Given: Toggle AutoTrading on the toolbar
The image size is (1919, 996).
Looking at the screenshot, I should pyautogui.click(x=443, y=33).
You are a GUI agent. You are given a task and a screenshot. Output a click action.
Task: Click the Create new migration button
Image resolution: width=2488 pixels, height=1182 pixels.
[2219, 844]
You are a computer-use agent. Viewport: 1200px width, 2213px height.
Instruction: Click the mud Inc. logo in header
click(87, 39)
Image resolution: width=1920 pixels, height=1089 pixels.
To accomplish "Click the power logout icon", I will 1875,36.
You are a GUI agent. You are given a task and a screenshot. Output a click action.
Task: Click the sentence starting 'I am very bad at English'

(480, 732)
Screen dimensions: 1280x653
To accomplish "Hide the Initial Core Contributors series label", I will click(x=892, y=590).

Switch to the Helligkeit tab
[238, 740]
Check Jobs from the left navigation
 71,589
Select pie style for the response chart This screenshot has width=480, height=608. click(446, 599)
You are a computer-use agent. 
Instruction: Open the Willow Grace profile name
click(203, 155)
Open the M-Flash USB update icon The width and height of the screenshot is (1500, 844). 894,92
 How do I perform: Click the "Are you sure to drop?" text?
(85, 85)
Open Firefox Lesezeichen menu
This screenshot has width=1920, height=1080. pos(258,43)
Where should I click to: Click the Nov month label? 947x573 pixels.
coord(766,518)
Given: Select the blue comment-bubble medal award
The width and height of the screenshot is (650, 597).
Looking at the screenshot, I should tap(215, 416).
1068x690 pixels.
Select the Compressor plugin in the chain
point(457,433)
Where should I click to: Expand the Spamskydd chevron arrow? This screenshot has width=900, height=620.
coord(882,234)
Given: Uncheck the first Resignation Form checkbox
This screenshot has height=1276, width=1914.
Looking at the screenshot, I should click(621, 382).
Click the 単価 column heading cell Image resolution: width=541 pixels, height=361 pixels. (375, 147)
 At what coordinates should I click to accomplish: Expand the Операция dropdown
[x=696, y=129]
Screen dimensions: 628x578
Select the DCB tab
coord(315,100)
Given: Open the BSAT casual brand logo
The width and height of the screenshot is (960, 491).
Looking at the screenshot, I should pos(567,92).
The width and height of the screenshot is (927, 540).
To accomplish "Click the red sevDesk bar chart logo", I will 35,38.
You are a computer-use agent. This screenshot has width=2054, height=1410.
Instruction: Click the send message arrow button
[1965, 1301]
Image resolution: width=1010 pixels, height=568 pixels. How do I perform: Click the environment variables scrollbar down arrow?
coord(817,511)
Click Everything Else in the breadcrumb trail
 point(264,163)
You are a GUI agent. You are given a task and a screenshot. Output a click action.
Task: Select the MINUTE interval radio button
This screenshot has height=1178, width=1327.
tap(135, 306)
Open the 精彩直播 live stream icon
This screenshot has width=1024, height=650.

> _Exercise_: Format the data above as a Markdown table with the columns No. and Line, numbering each line in order and leaving out blank lines.

> _Correct response_:
| No. | Line |
|---|---|
| 1 | Given: Toggle AutoTrading on the toolbar |
| 2 | The image size is (1919, 996). |
| 3 | Looking at the screenshot, I should pyautogui.click(x=443, y=33). |
| 4 | You are a GUI agent. You are given a task and a screenshot. Output a click action. |
| 5 | Task: Click the Create new migration button |
| 6 | Image resolution: width=2488 pixels, height=1182 pixels. |
| 7 | [2219, 844] |
| 8 | You are a computer-use agent. Viewport: 1200px width, 2213px height. |
| 9 | Instruction: Click the mud Inc. logo in header |
| 10 | click(87, 39) |
| 11 | Image resolution: width=1920 pixels, height=1089 pixels. |
| 12 | To accomplish "Click the power logout icon", I will 1875,36. |
| 13 | You are a GUI agent. You are given a task and a screenshot. Output a click action. |
| 14 | Task: Click the sentence starting 'I am very bad at English' |
| 15 | (480, 732) |
| 16 | Screen dimensions: 1280x653 |
| 17 | To accomplish "Hide the Initial Core Contributors series label", I will click(x=892, y=590). |
| 18 | Switch to the Helligkeit tab |
| 19 | [238, 740] |
| 20 | Check Jobs from the left navigation |
| 21 |  71,589 |
| 22 | Select pie style for the response chart This screenshot has width=480, height=608. click(446, 599) |
| 23 | You are a computer-use agent.  |
| 24 | Instruction: Open the Willow Grace profile name |
| 25 | click(203, 155) |
| 26 | Open the M-Flash USB update icon The width and height of the screenshot is (1500, 844). 894,92 |
| 27 |  How do I perform: Click the "Are you sure to drop?" text? |
| 28 | (85, 85) |
| 29 | Open Firefox Lesezeichen menu |
| 30 | This screenshot has width=1920, height=1080. pos(258,43) |
| 31 | Where should I click to: Click the Nov month label? 947x573 pixels. |
| 32 | coord(766,518) |
| 33 | Given: Select the blue comment-bubble medal award |
| 34 | The width and height of the screenshot is (650, 597). |
| 35 | Looking at the screenshot, I should tap(215, 416). |
| 36 | 1068x690 pixels. |
| 37 | Select the Compressor plugin in the chain |
| 38 | point(457,433) |
| 39 | Where should I click to: Expand the Spamskydd chevron arrow? This screenshot has width=900, height=620. |
| 40 | coord(882,234) |
| 41 | Given: Uncheck the first Resignation Form checkbox |
| 42 | This screenshot has height=1276, width=1914. |
| 43 | Looking at the screenshot, I should click(621, 382). |
| 44 | Click the 単価 column heading cell Image resolution: width=541 pixels, height=361 pixels. (375, 147) |
| 45 |  At what coordinates should I click to accomplish: Expand the Операция dropdown |
| 46 | [x=696, y=129] |
| 47 | Screen dimensions: 628x578 |
| 48 | Select the DCB tab |
| 49 | coord(315,100) |
| 50 | Given: Open the BSAT casual brand logo |
| 51 | The width and height of the screenshot is (960, 491). |
| 52 | Looking at the screenshot, I should pos(567,92). |
| 53 | The width and height of the screenshot is (927, 540). |
| 54 | To accomplish "Click the red sevDesk bar chart logo", I will 35,38. |
| 55 | You are a computer-use agent. This screenshot has width=2054, height=1410. |
| 56 | Instruction: Click the send message arrow button |
| 57 | [1965, 1301] |
| 58 | Image resolution: width=1010 pixels, height=568 pixels. How do I perform: Click the environment variables scrollbar down arrow? |
| 59 | coord(817,511) |
| 60 | Click Everything Else in the breadcrumb trail |
| 61 |  point(264,163) |
| 62 | You are a GUI agent. You are given a task and a screenshot. Output a click action. |
| 63 | Task: Select the MINUTE interval radio button |
| 64 | This screenshot has height=1178, width=1327. |
| 65 | tap(135, 306) |
| 66 | Open the 精彩直播 live stream icon |
| 67 | This screenshot has width=1024, height=650. |